Exercices:
(a) Répondez brièvement à ces questions d'après le document.
(i) À combien la marge chute-t-elle environ pour les activités réglementées par le CRTC et les autorités responsables de la radiodiffusion ?
(ii) Selon la définition retenue par le CRTC, quelle proportion d'abonnés devait choisir un autre service pour qu'il y ait concurrence ?
(iii) Entre quels montants la facture minimale mensuelle de Vidéotron a-t-elle évolué ?
(b) Transcrivez le passage du document situé entre « Comment expliquer cela? » et « télévision de base. », bornes comprises.

Document:
C'est quand même une mesure qui est utilisée couramment. Si vous vous reportez à la note de bas de page portant sur cet élément, sénateur Mercer, vous constaterez que pour ce qui est des activités réglementées par le CRTC et les autorités responsables de la radiodiffusion, la marge chute à environ 20 p. 100. La marge est plus élevée dans le secteur non réglementé en matière de radiodiffusion, c'est-à-dire Internet et le sans fil.

Comment expliquer cela? Je vais vous donner mon opinion. Je pense que le CRTC a fait une erreur il y a 15 ans quand le conseil a défini ce qui constituerait, comme vous dites, la « concurrence ». Comme vous le savez, les câblodistributeurs ont des monopoles géographiques et, à l'époque, il y avait peu de choix. Le CRTC a décidé que si 5 p. 100 des abonnés choisissaient un autre service, il y avait concurrence. Cela n'a pas été probant. On n'a qu'à se reporter au coût de la télévision de base.

J'ai écrit un article à propos d'une proposition voulant dégrouper les services de télévision. En 2002, le forfait de base de Rogers, c'est-à-dire la facture minimum d'un abonné, était de 22 $ par mois — sans les taxes — et l'année dernière elle était de 40 $. Excusez-moi, ce n'était pas Rogers mais Shaw. Dans le cas de Rogers, la facture minimale mensuelle est passée de 23 $ à 43 $. Pour Vidéotron, c'est de 19 $ à 37 $. Autrement dit, cela représente une augmentation moyenne de 80 p. 100 pour ce qui est de la facture minimale de câblodiffusion alors que l'inflation au Canada n'était que de 15 p. 100.

Données:

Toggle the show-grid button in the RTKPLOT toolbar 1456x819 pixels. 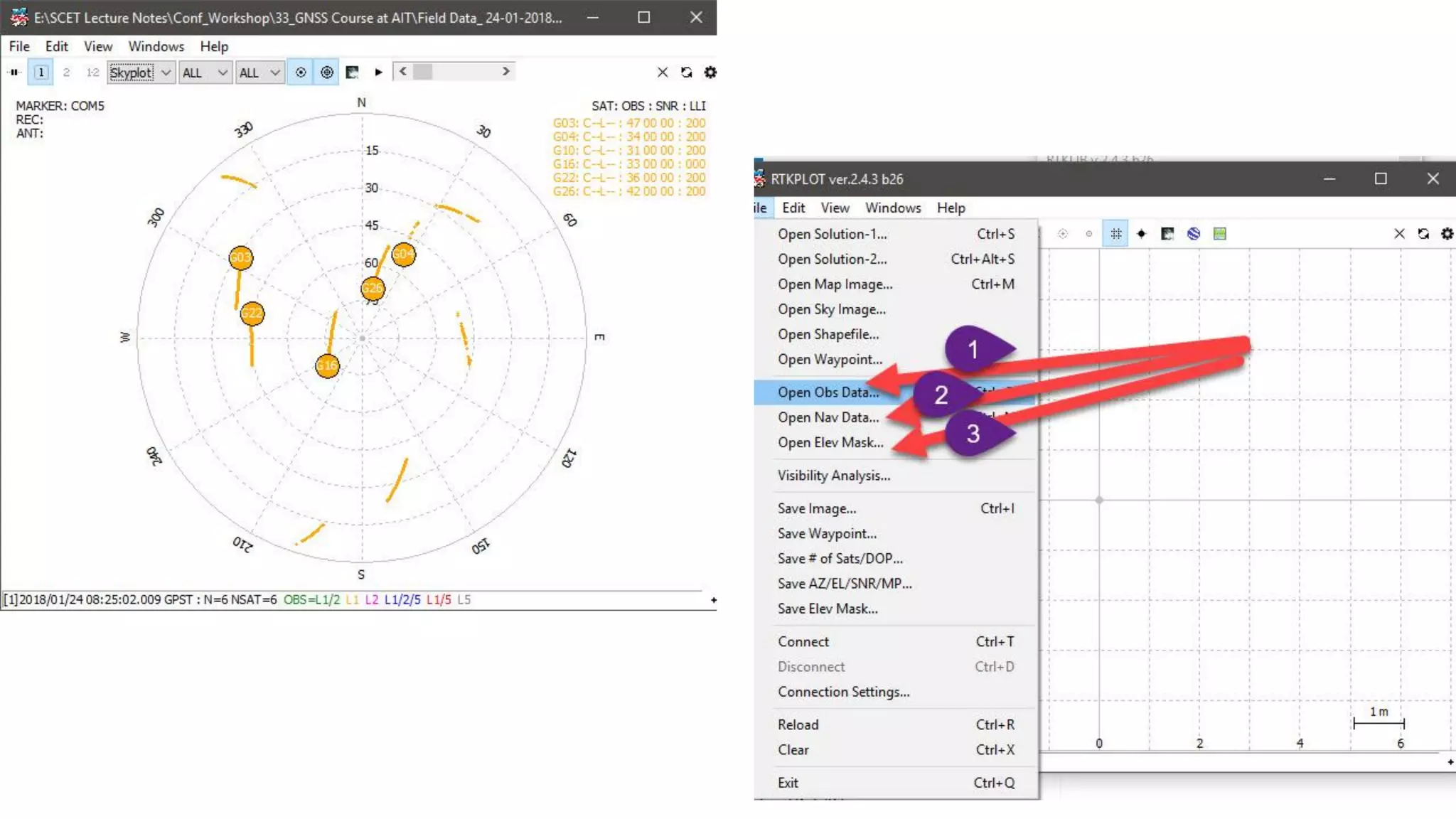(1116, 234)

Réponses dans l'ordre:
(a)
(i) À environ 20 p. 100.
(ii) 5 p. 100 des abonnés.
(iii) De 19 $ à 37 $.

(b)
Comment expliquer cela? Je vais vous donner mon opinion. Je pense que le CRTC a fait une erreur il y a 15 ans quand le conseil a défini ce qui constituerait, comme vous dites, la « concurrence ». Comme vous le savez, les câblodistributeurs ont des monopoles géographiques et, à l'époque, il y avait peu de choix. Le CRTC a décidé que si 5 p. 100 des abonnés choisissaient un autre service, il y avait concurrence. Cela n'a pas été probant. On n'a qu'à se reporter au coût de la télévision de base.